Kuro looked at him for one more moment.

Then he moved.

---

Captain Kuro was the fastest thing Arean had ever fought.

Not fast the way agility stats were fast — not the clean, measurable speed of someone who had trained their body to its limits. Fast in the specific way of someone who had built a technique around speed as a *philosophy* — the Shakushi, the movement that became so rapid it erased the user from perception, that moved through opponents before they could register the attack.

The first pass happened before Arean consciously processed it.

He felt it coming — Observation Haki firing in the half-second before the movement resolved, the intent spiking like a signal — and moved, but not enough, not fast enough, and Kuro's claws opened a line across his left shoulder that burned immediate and deep.

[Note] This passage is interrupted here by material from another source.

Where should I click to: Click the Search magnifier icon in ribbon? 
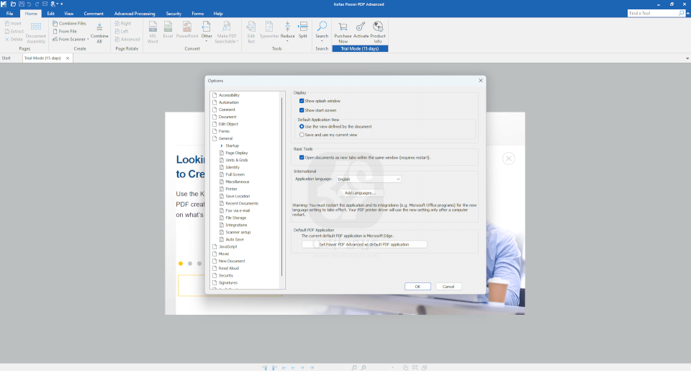click(322, 27)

He was moving before the pain fully registered. Rotation, creating distance, Observation Haki screaming a second warning—

The second pass he dodged completely.

Barely. By a margin that was almost not a margin. But completely.

*The technique removes him from visual tracking,* Supreme Genius processed rapidly, clinical and fast. *But Observation Haki doesn't track visually. It tracks intent. His intent has a shape even inside the Shakushi. Find the shape. Follow the shape.*

He stopped trying to see Kuro.

He *listened.*

Not with his ears. With the expanded awareness of his Observation Haki in full surrender-expansion mode — the water filling every available space, feeling every disturbance, every ripple of intent in the surrounding field.

Kuro moved.

Arean moved with him.

The third pass — Arean's shoulder dropped, his body rotating on the precise axis that Observation Haki had calculated, and Kuro's claws passed through empty space.

Kuro stopped.

Looked at him.

"You're tracking me," he said. The control in his voice was intact but something underneath it had recalibrated. "Inside the technique. How."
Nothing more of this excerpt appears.